Section 13(3) provides for the records to be kept available for the purposes of access for a period of 4 weeks after the making of a decision.
The intention of section 37(4) would appear to be to ensure that information about possibly disturbing records may be given with the assistance of a health professional of the requester's choosing. The FOI Act does not appear to envisage any role for the Commissioner in relation to the making of arrangements between the FOI body, the applicant and the health professional having expertise in relation to the subject-matter of the record as the requester may specify. I note that section 37(9) of the FOI Act defines 'health professional' and that regulations made under that section (SI No 368 of 2001) prescribe classes of health professional.

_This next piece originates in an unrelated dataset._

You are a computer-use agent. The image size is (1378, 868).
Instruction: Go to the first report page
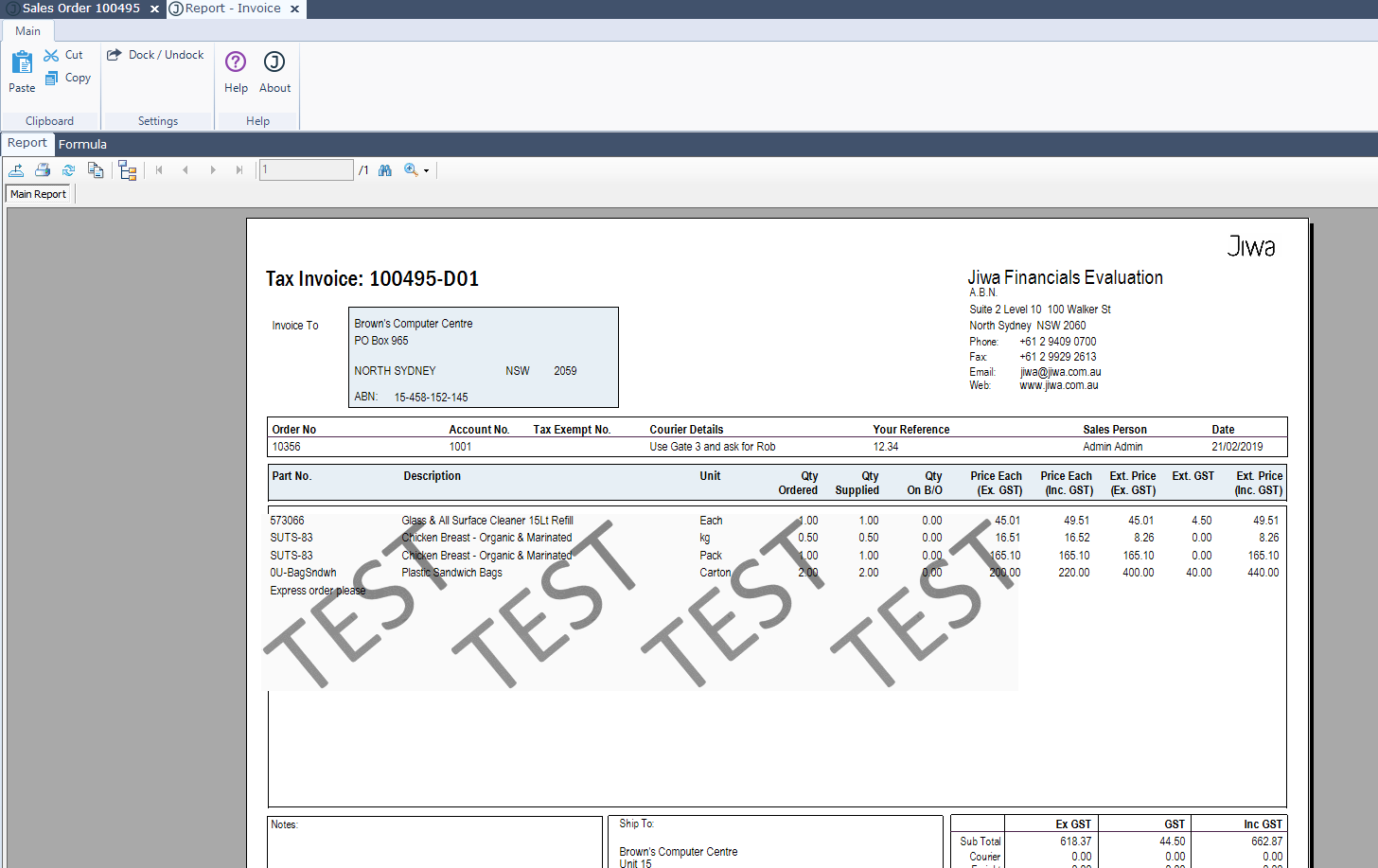[x=159, y=170]
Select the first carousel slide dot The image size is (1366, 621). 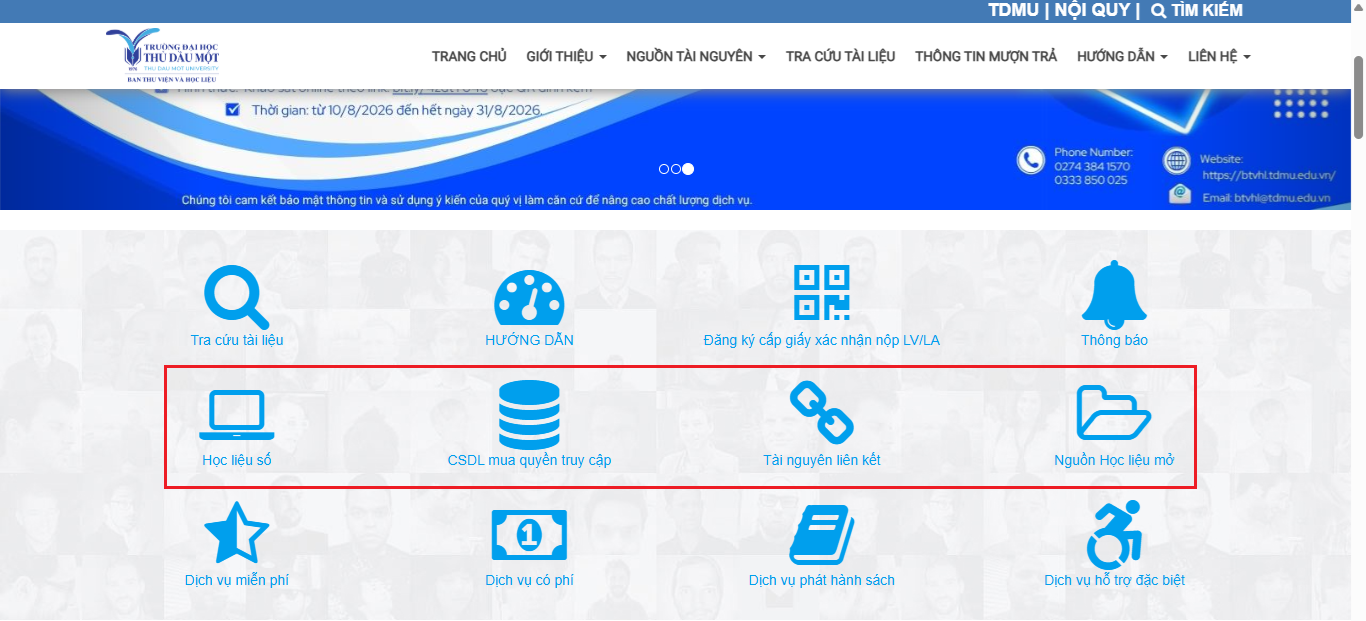tap(664, 169)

In her submission, the applicant explained why she wanted access to the records. I see no reason to provide details of the applicant's reason in this decision, other than to note that the applicant said she should not be hindered in the pursuit of the objective of her stated reasons. However, section 13(4) of the Act requires that, subject to the Act, any reasons a requester gives for making a request shall be disregarded. This means that the applicant's motivation cannot be considered except insofar as this might be relevant to the consideration of public interest provisions. In this case, however, requests falling to be refused under section 37(3) are not subject to a public interest balancing test.
I must base my decision in relation to whether disclosure of the information in the records might be prejudicial to the applicant's physical or mental health, well-being or emotional condition, on the evidence provided by both the applicant and the HSE.
I have considered the evidence presented by the HSE in support of its view that section 37(3) should apply, and I note that the applicant has not provided any evidence which might serve to refute the HSE's evidence. I do not consider it appropriate here to elaborate on the HSE's reasons for applying this section of the Act, or to describe in any detail the contents of the records to which section 37(3) has been applied. The HSE informed this Office that in addition to considering the contents of the applicant's file, its decision makers consulted clinical staff who know the applicant. It is the opinion of professionals in the Psychology Service set out in a report provided to this Office that direct release of the records to the applicant could be detrimental to her emotional health and well-being. The HSE believes that it would be best if the records were released to a nominated health professional who could interpret the material involved. The HSE said that the applicant still attends its services. In these circumstances, I am satisfied that the HSE has justified its reliance on section 37(3) of the FOI Act.
I find that the HSE was justified in refusing access to the records on the basis that sections 37(3) and 37(4) of the FOI Act apply. The HSE's offer under section 37(4) to the record to a health professional, if requested by the applicant, remains.
Having carried out a review under section 22(2) of the Freedom of Information Act 2014, I hereby affirm the decision of the HSE that records 262-333 are exempt from release under section 37(3) of the FOI Act.
Section 24 of the FOI Act sets out detailed provisions for an appeal to the High Court by a party to a review, or any other person affected by the decision. In summary, such an appeal, normally on a point of law, must be initiated by the applicant not later than four weeks after notice of the decision was given, and by any other party not later than four weeks after notice of the decision was given.